Тогда и только тогда редактор «Газетт» напечатал то, что как бы подытоживало общественное мнение относительно Асафа Пибоди. Он писал: «Умер Асаф Пибоди. Его имя надолго останется в нашей памяти. Среди нас есть такие, кто приписывал ему способности, свойственные его древним предкам, а к нашему времени, казалось бы, не имеющие отношения. Среди осужденных в Салеме был некий Пибоди; да, именно из Салема Джедедия Пибоди приехал в Вилбрахам и построил недалеко от него свой дом. Суевериям неведом здравый смысл. То, что старого черного кота Асафа Пибоди не видели со времени смерти хозяина, вероятно, чистая случайность, и, несомненно, не более чем грязным вымыслом является слух о том, будто бы гроб с телом Пибоди не открывали перед погребением ввиду возможности нежелательных изменений в тканях трупа при обряде похорон. Слухи эти зиждятся на допотопном суеверии, согласно которому колдун должен быть захоронен лицом вниз и после этого его никогда нельзя трогать, разве что сжечь…»
Статья оставляла странное, двусмысленное впечатление. Но она поведала мне многое; к сожалению, может быть, больше, чем я ожидал. На кота моего прадеда смотрели как на его близкого друга, потому что у каждого колдуна, у каждой ведьмы имеется свой личный дьявол, который может принять любое обличье, какое ему заблагорассудится. Разве не вполне естественно по ошибке принять кота за близкого друга прадеда на том основании, что, очевидно, при жизни их всегда видели вместе — так, как видел их я в моих снах? Единственный тревожный момент, вынесенный мною из редакционной статьи, заключался в упоминании способа захоронения лицом вниз, потому что редактор не мог знать о том, что Асаф Пибоди действительно был похоронен таким образом. Я же знал больше — его потревожили, а этого не следовало делать.
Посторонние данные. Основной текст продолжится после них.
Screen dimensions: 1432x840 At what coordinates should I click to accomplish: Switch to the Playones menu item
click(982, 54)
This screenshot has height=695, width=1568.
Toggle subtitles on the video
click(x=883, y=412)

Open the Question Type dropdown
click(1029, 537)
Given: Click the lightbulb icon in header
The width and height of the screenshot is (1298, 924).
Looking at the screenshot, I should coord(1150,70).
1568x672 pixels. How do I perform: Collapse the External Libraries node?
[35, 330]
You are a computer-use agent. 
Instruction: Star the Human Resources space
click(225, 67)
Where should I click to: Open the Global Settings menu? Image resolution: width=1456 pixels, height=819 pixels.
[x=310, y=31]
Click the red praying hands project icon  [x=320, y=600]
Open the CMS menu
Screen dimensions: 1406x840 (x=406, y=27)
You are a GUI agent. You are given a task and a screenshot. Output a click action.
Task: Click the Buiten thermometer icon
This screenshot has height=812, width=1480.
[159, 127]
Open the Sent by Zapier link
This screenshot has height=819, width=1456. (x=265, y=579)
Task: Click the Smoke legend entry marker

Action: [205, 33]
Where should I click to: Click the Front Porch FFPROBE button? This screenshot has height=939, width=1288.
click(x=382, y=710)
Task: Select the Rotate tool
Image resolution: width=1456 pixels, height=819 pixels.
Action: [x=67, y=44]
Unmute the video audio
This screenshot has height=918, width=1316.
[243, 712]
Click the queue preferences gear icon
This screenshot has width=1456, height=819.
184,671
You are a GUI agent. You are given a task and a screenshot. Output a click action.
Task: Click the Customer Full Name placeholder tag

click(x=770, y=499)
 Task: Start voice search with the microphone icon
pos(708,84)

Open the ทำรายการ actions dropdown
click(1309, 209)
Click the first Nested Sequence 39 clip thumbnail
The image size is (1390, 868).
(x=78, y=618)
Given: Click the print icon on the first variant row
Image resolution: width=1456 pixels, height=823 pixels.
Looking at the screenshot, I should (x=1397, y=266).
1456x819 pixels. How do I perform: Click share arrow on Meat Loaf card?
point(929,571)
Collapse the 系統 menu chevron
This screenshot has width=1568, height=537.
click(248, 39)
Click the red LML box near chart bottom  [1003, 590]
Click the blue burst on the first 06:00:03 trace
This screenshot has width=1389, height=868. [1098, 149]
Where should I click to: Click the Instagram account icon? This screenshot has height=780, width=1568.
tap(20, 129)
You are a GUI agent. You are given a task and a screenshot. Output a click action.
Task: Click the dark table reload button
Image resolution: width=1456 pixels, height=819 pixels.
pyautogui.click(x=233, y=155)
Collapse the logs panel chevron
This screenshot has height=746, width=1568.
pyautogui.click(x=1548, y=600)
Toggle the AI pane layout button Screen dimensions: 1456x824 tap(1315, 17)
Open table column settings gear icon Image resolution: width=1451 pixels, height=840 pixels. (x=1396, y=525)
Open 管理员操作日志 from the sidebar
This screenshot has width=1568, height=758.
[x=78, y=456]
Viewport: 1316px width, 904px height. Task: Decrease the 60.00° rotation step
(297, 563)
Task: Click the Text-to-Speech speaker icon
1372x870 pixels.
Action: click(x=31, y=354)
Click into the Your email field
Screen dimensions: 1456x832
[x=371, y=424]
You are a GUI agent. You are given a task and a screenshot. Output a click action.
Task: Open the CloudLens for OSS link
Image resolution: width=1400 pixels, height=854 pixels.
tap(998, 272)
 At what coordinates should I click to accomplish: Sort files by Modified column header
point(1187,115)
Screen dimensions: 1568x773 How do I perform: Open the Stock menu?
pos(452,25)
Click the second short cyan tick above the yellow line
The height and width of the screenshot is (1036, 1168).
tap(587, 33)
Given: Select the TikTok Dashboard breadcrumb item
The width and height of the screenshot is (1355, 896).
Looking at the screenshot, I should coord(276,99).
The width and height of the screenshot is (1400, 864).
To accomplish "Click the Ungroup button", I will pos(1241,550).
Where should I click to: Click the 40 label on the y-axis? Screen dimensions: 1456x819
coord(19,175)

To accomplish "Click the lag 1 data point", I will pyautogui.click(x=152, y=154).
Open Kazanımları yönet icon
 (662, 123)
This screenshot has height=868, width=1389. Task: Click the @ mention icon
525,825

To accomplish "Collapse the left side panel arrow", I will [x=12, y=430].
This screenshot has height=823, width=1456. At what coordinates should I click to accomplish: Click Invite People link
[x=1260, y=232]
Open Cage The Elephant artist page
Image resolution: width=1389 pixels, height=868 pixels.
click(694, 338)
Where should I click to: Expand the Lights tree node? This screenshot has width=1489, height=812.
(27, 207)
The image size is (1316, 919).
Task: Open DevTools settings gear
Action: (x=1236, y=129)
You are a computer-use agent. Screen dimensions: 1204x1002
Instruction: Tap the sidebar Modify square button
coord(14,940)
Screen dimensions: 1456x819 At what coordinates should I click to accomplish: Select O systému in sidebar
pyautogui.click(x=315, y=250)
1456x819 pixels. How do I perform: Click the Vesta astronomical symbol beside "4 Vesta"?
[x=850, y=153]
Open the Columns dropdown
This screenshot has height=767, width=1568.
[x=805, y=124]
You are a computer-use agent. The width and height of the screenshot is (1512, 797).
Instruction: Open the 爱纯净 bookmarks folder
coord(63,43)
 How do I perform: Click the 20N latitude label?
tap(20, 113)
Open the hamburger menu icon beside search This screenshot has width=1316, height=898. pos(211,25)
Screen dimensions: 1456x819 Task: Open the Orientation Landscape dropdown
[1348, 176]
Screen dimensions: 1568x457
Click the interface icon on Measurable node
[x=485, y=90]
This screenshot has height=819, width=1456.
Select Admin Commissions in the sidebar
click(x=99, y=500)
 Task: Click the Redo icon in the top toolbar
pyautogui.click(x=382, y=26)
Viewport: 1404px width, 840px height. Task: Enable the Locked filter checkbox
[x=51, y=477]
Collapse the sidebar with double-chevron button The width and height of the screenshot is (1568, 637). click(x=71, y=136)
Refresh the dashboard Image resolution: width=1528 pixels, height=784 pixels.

И я подозревал еще больше: нечто глубоко чуждое мне гуляло по старинному поместью Пибоди, появлялось в моих снах, бродило по округе и передвигалось по воздуху.
В ту ночь меня опять посетили видения, снова сопровождавшиеся чрезмерным обострением слуха, отчего казалось, будто меня настроили на восприятие какофонии звуков, приходивших из других измерений. Снова мой прадед занимался своими отвратительными делами, но в этот раз мне показалось, что его друг-кот несколько раз остановился и, повернув голову, посмотрел мне прямо в лицо, причем на его злой морде играла победоносная усмешка. Я видел, как старик в конусообразной черной шляпе и длинной черной мантии вышел из леса и как будто прошел сквозь стену какого-то дома, далее вошел в тускло освещенную комнату без мебели и потом оказался у черного алтаря, где стоял Черный Человек и ожидал жертвоприношения — жертвоприношения слишком чудовищного, чтобы на него смотреть, однако у меня не было выбора, потому что сила моих видений была такова, что мне пришлось смотреть на это дьявольское деяние. И я увидел его, и его кота, и снова Черного Человека, на этот раз посреди глухого леса далеко от Вилбрахама, и с ними находились многие другие. Они стояли перед большим открытым алтарем, чтобы отслужить черную мессу и потом предаться оргиям. Но их не всегда было так четко видно; иногда видения напоминали быстрое падение в бездонных пропастях причудливо окрашенных сумерек и раздражающих какофонических звуков, где не существовало силы притяжения — в пропастях, совершенно чуждых природе, но в них я всегда ощущал необыкновенную способность к восприятию на экстрасенсорном уровне и мог видеть и слышать то, что никогда бы не увидел и не услышал во время бодрствования. Так я услышал жуткое песнопение, сопровождавшее черную мессу, крики умирающего ребенка, нестройные звуки волынок, клятвы верности, произносимые в обратном порядке, и выкрики разгулявшихся участников оргии, хотя видел я не все происходящее. А иногда к тому же видения доносили до меня обрывки разговоров, слов, как бы бессвязные, но наводившие на мрачные, тяжелые мысли.